Representative · D-VT
The bill shifts substantial resources and decision‑making power toward host communities and States—providing predictable funding, no‑match grants, transparency, and oversight—but does so at the cost of higher federal spending, new fees and required licensee transfers that could strain decommissioning funds, and added regulatory complexity that may delay projects and shift fiscal or cleanup risks to taxpayers and ratepayers.
Local governments, States, Tribal governments, and host communities receive a multi-year, predictable set of funding sources (formulaic per‑kg payments, authorized appropriations for FY2026–FY2035, grant programs, and licensee-funded accounts) to pay for local services, remediation, and economic transition when a nearby civilian nuclear plant is decommissioned.
Small, rural, and disadvantaged host communities (including Tribal communities) can access grant funding without local cost‑sharing or matching, lowering barriers to participate in planning and receive federal support for transition and mitigation projects.
Residents of host States and nearby communities gain stronger opportunities for input and transparency — at least 90 days of public comment, two public meetings, public PSDARs/transfer applications (with narrow redactions), and funded local advisory boards — improving community voice and access to technical expertise during decommissioning.

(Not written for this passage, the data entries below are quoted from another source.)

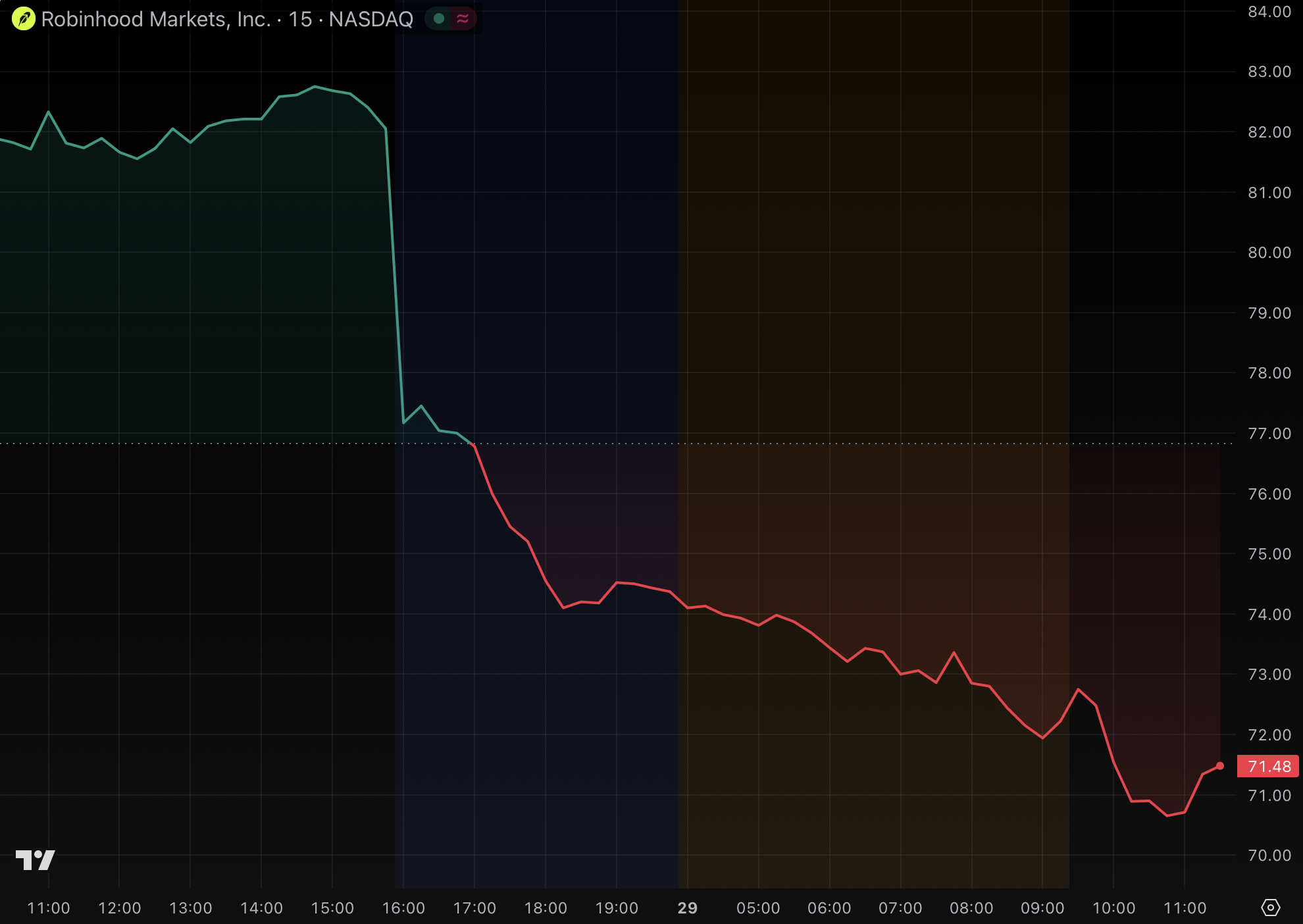Viewport: 1303px width, 924px height.
Task: Click the 16:00 label on time axis
Action: click(403, 908)
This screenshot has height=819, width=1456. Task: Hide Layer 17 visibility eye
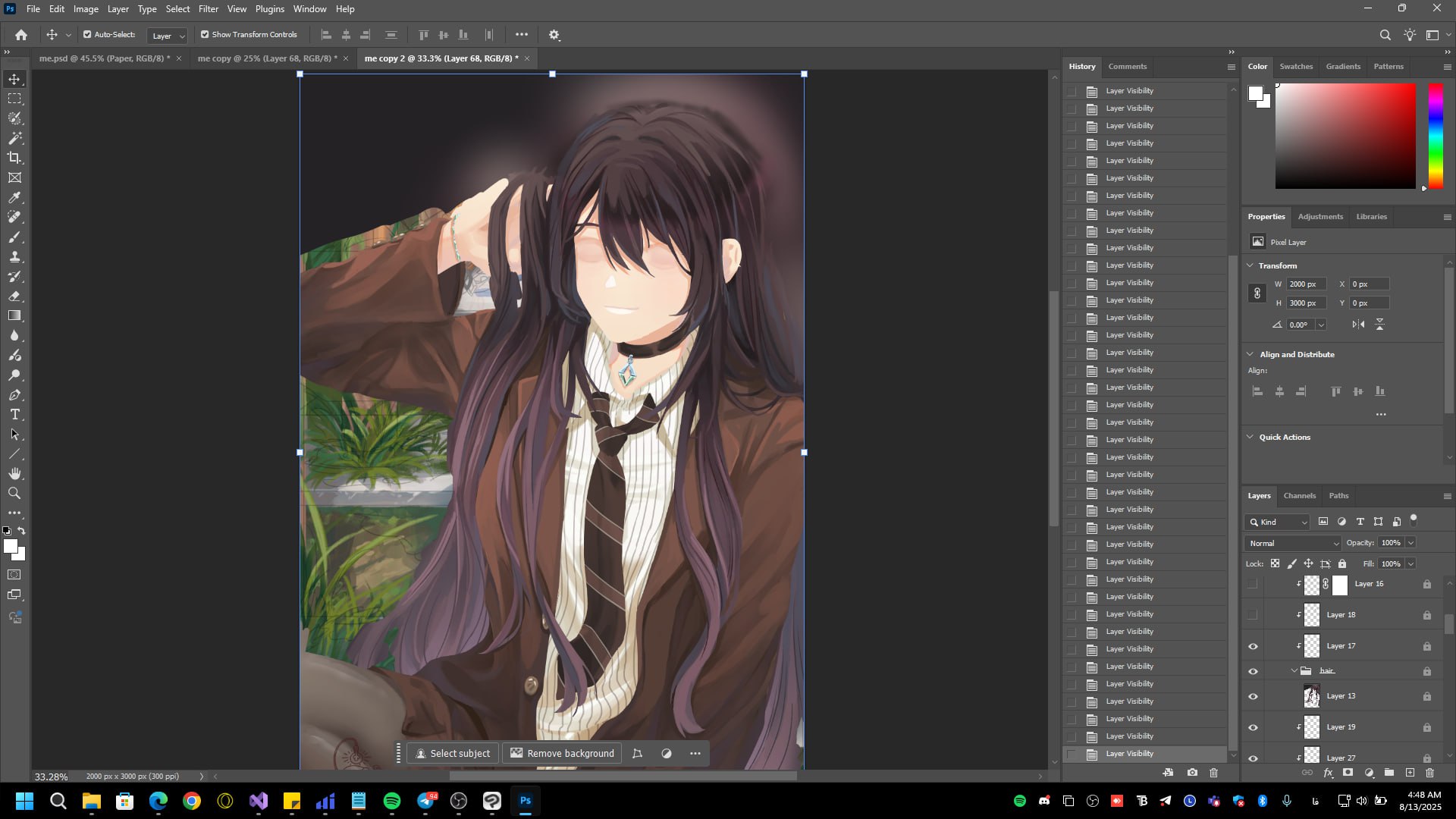coord(1253,647)
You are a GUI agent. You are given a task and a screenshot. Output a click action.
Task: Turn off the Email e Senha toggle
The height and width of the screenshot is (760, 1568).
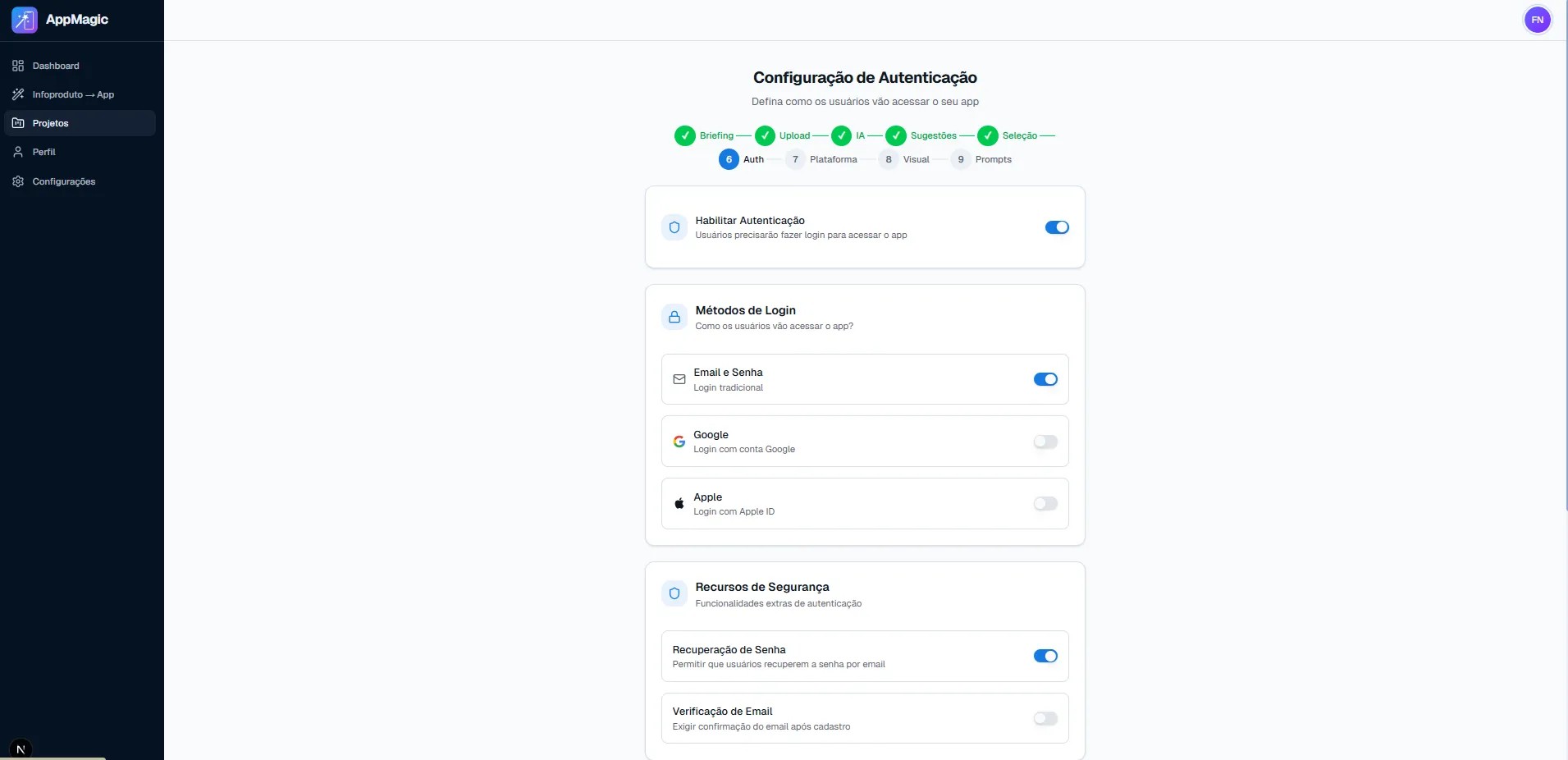pyautogui.click(x=1045, y=379)
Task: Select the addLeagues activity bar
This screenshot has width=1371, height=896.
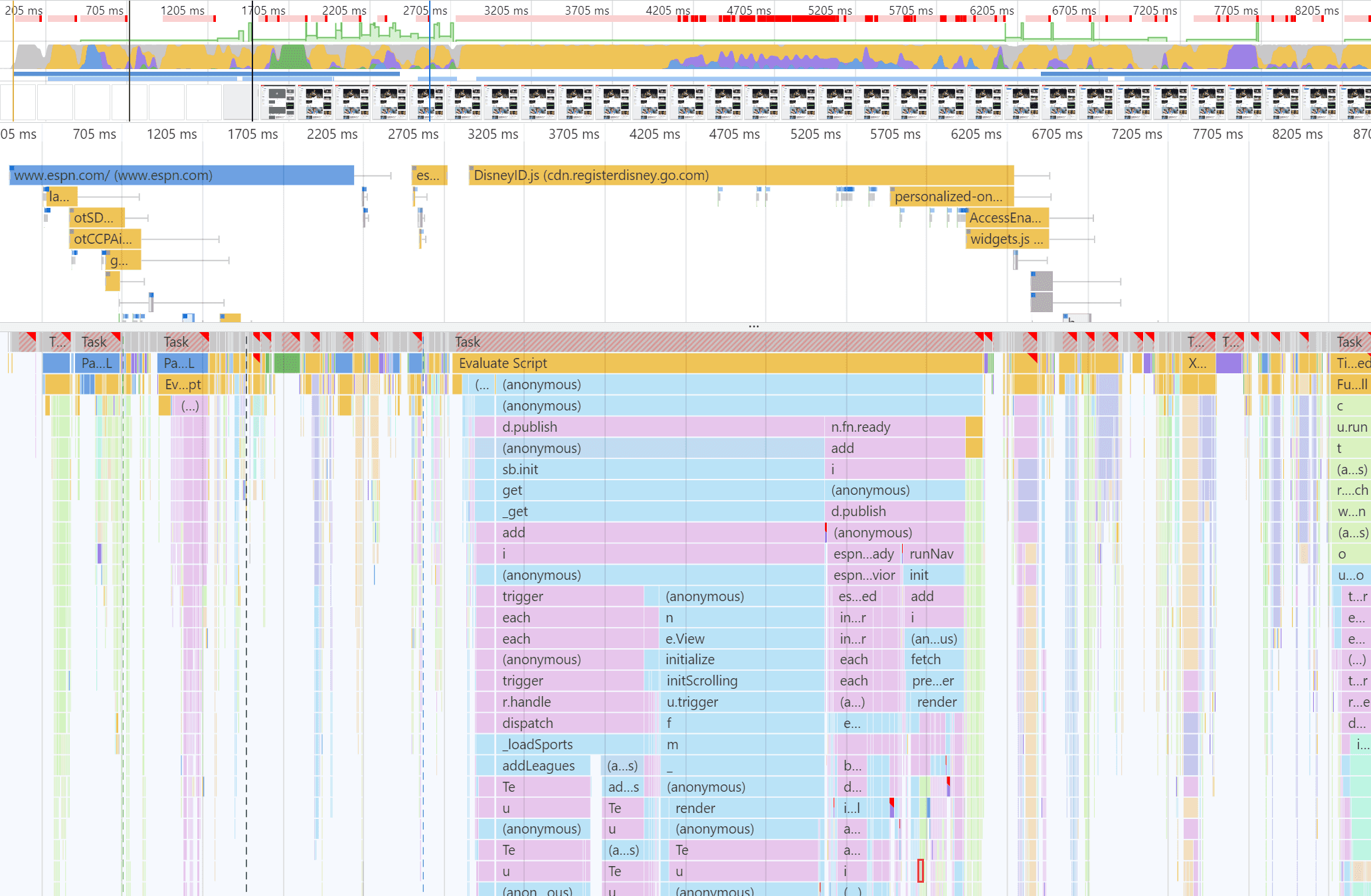Action: [x=538, y=765]
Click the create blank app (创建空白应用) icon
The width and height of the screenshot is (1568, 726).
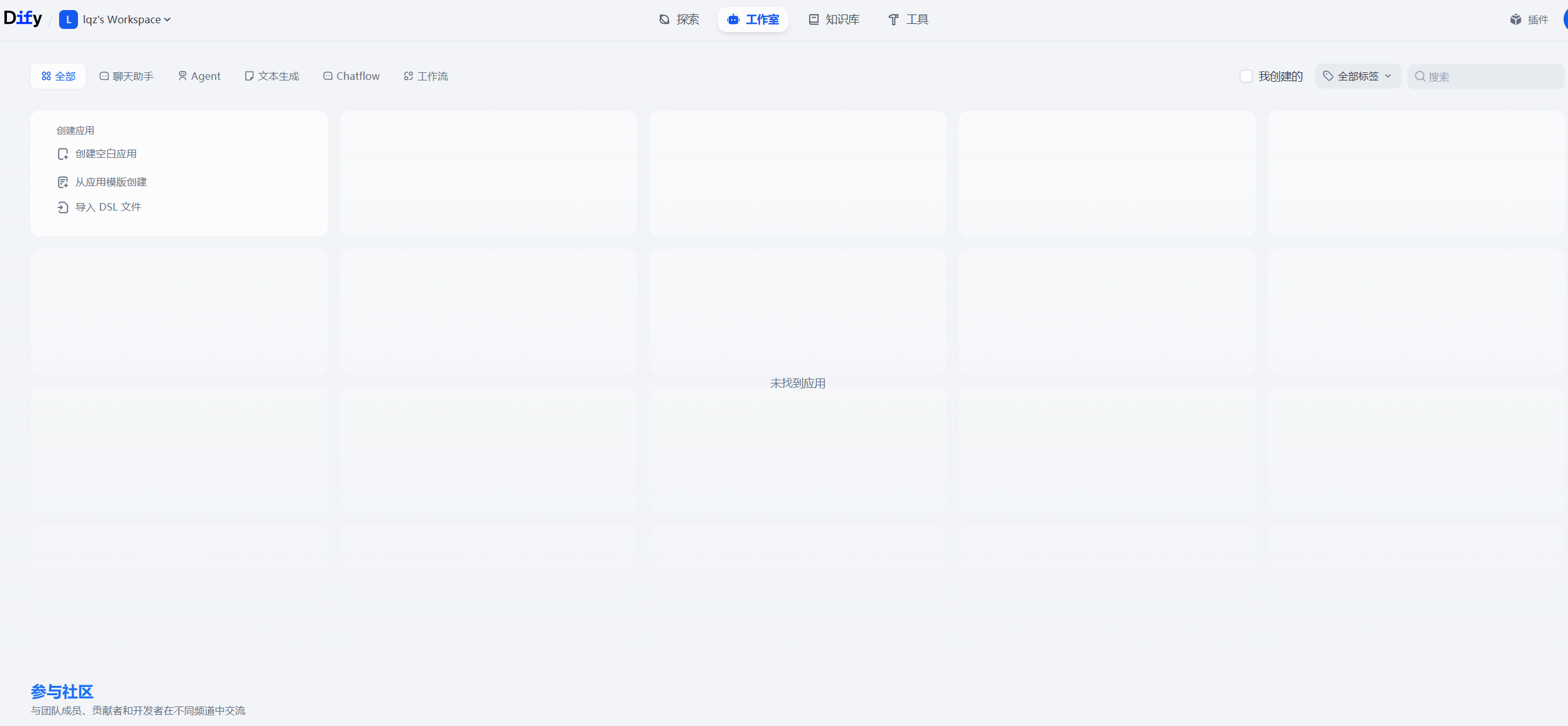(63, 154)
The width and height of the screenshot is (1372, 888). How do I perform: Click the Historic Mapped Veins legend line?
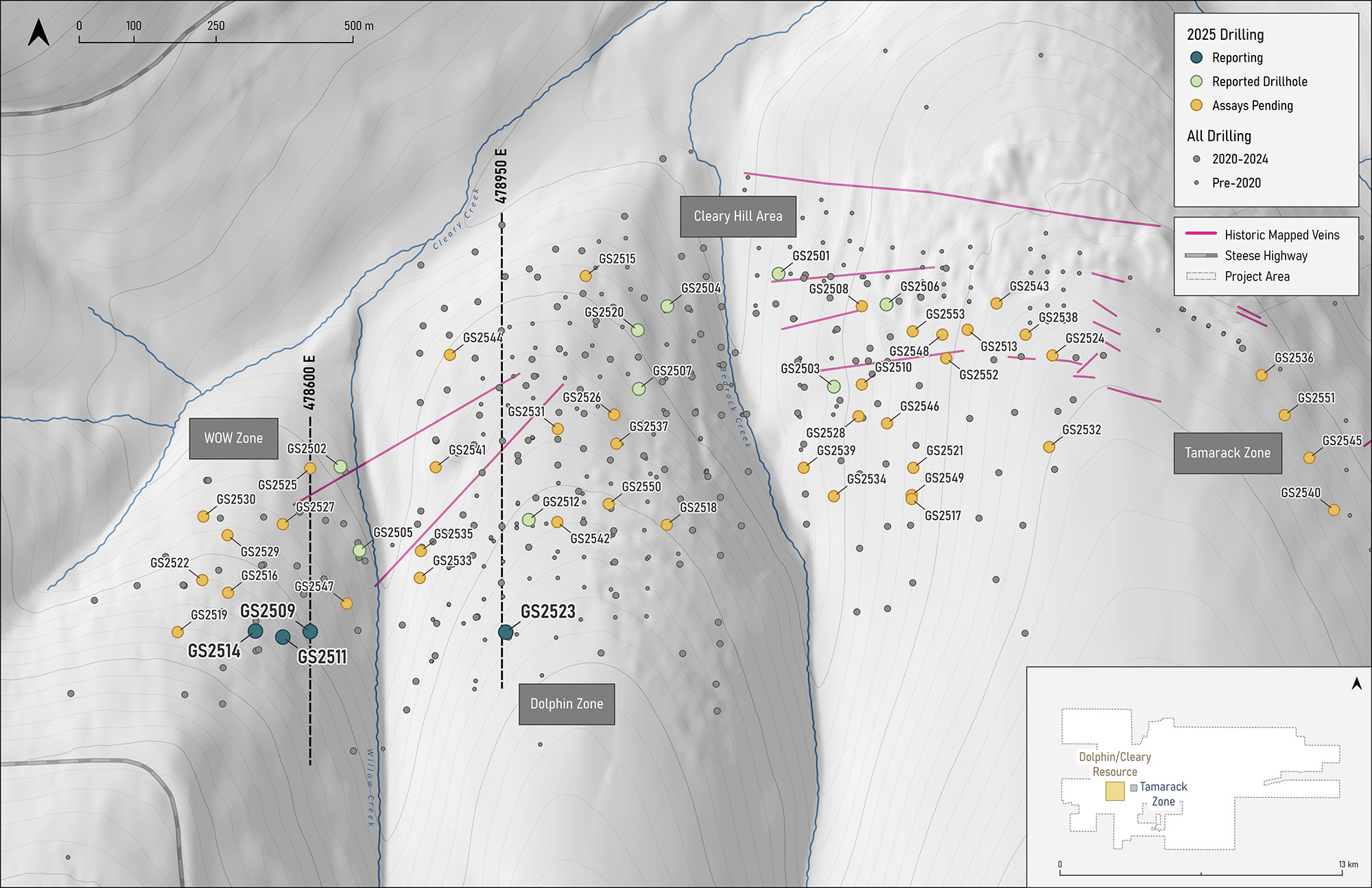coord(1201,235)
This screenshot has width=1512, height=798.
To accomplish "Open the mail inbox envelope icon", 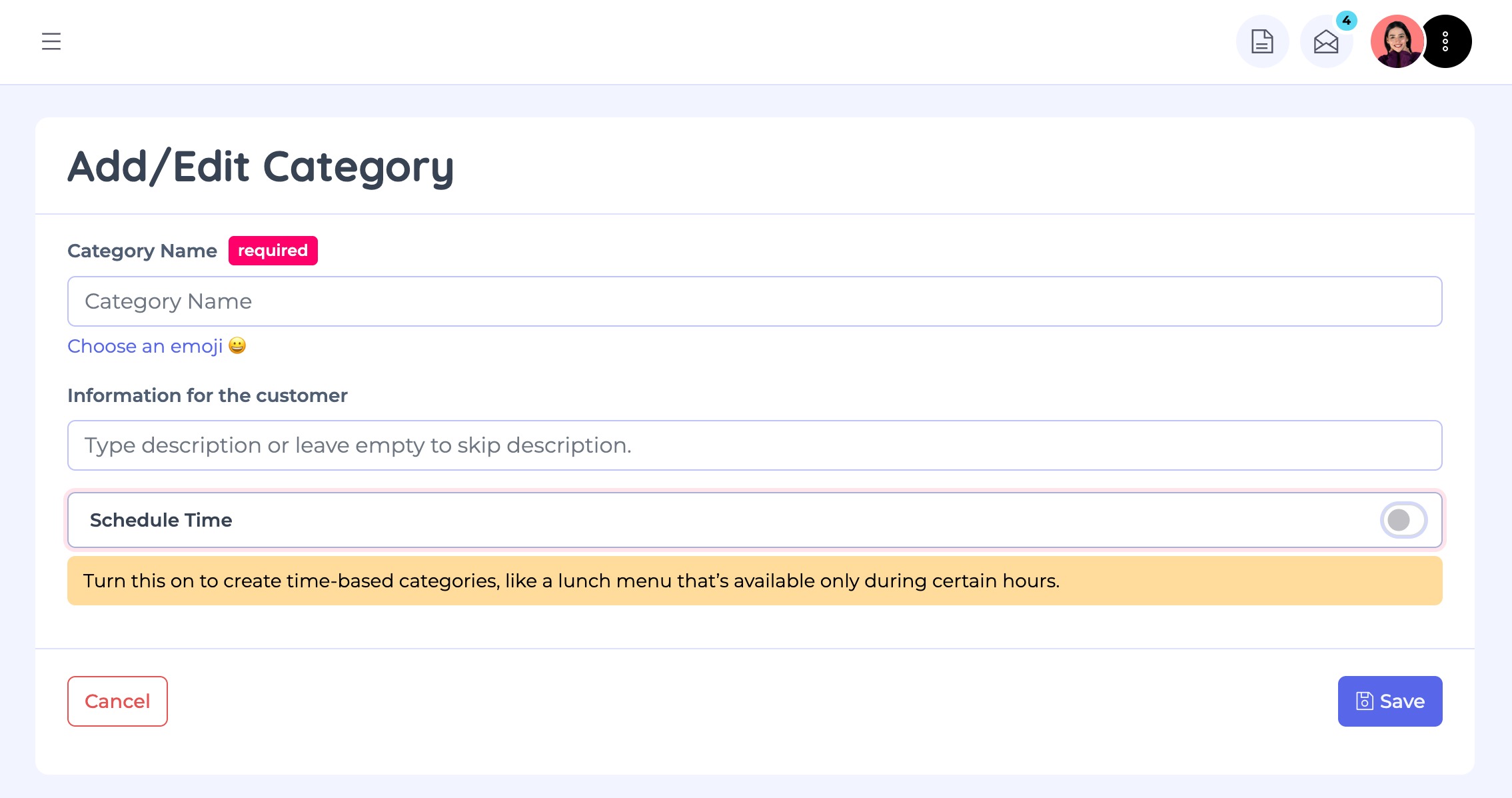I will 1325,42.
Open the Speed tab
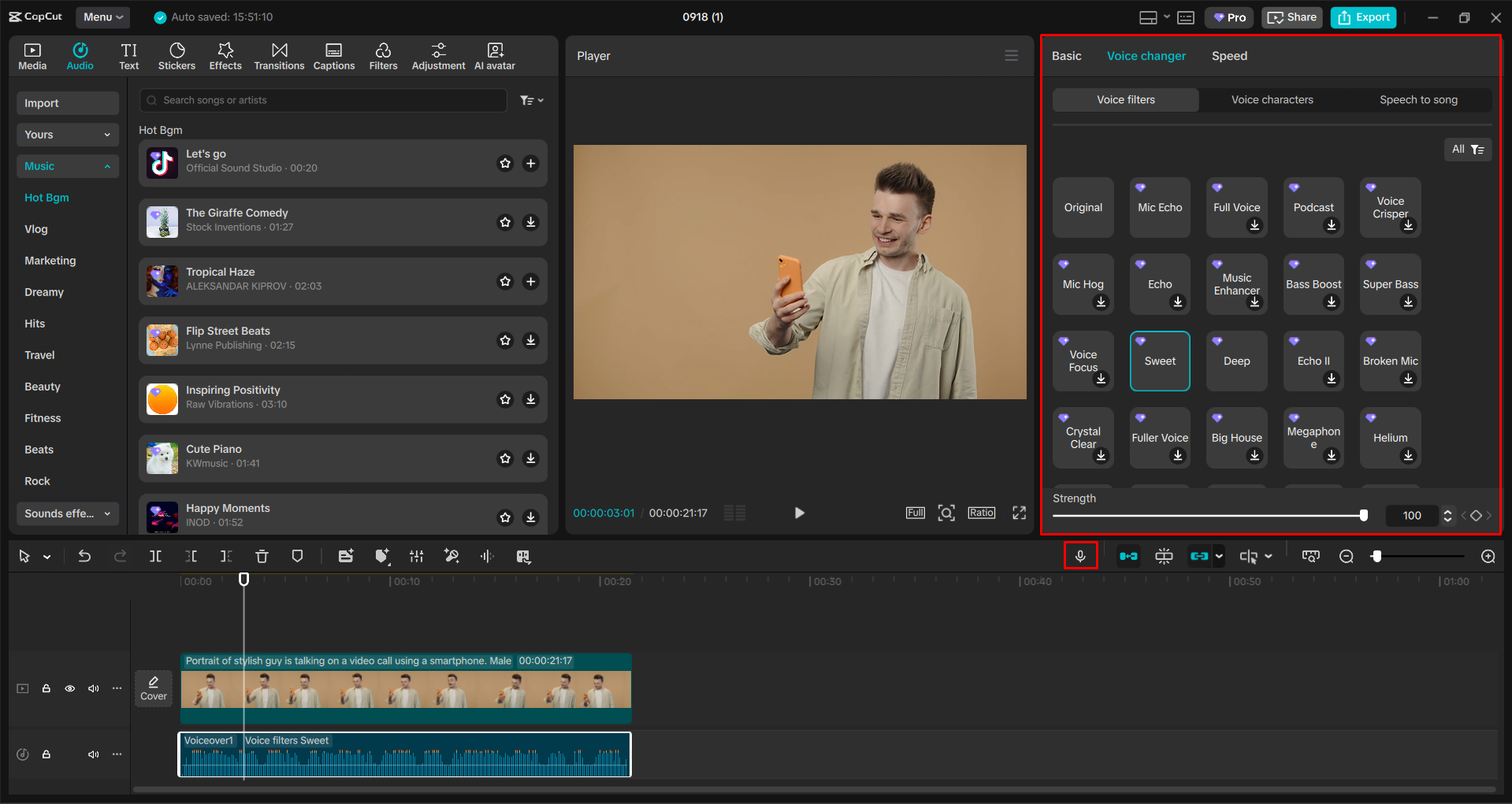The height and width of the screenshot is (804, 1512). 1229,55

Licensees and prospective transferees face new fees and required transfers (e.g., $500,000 PSDAR payments, recurring 2% transfers, up to 25% transfers at cessation, and requirements to revise PSDARs) that can strain decommissioning trust funds, reduce money available for actual cleanup, and lead to higher costs for ratepayers or taxpayers if shortfalls occur.
The bill creates substantial federal fiscal exposure — open‑ended authorizations ('such sums as necessary' for up to ten years), 100% federal grants for selected communities, and formulaic per‑kg payments — increasing taxpayer liability and long‑term budgetary risk.
Greater State involvement and new procedural requirements (conditional transfers, additional consultations, and PSDAR revisions) can produce inconsistent rules across States, longer approval timelines, and administrative complexity that delay decommissioning and raise compliance costs for multi‑state operators.
Based on analysis of 6 sections of legislative text.
Strengthens PSDAR consultation and public review, creates NRC and DOE grant programs for host communities, and establishes host community recovery accounts funded in part from decommissioning trusts.
Introduced December 11, 2025 by Becca Balint · Last progress December 11, 2025
Creates new federal rules and funding to guide how civilian nuclear power plants are decommissioned, strengthens state, Tribal, and public review of decommissioning plans, and provides targeted grants and accounts to help communities that host or store spent nuclear fuel. It requires improved pre-submission consultation and public comment on decommissioning plans, directs NRC to run a short-term grant program for local community advisory boards, lets some small host communities get fully federally funded grants, directs annual DOE payments for stranded spent fuel, and creates host community economic recovery accounts funded in part from decommissioning trust balances.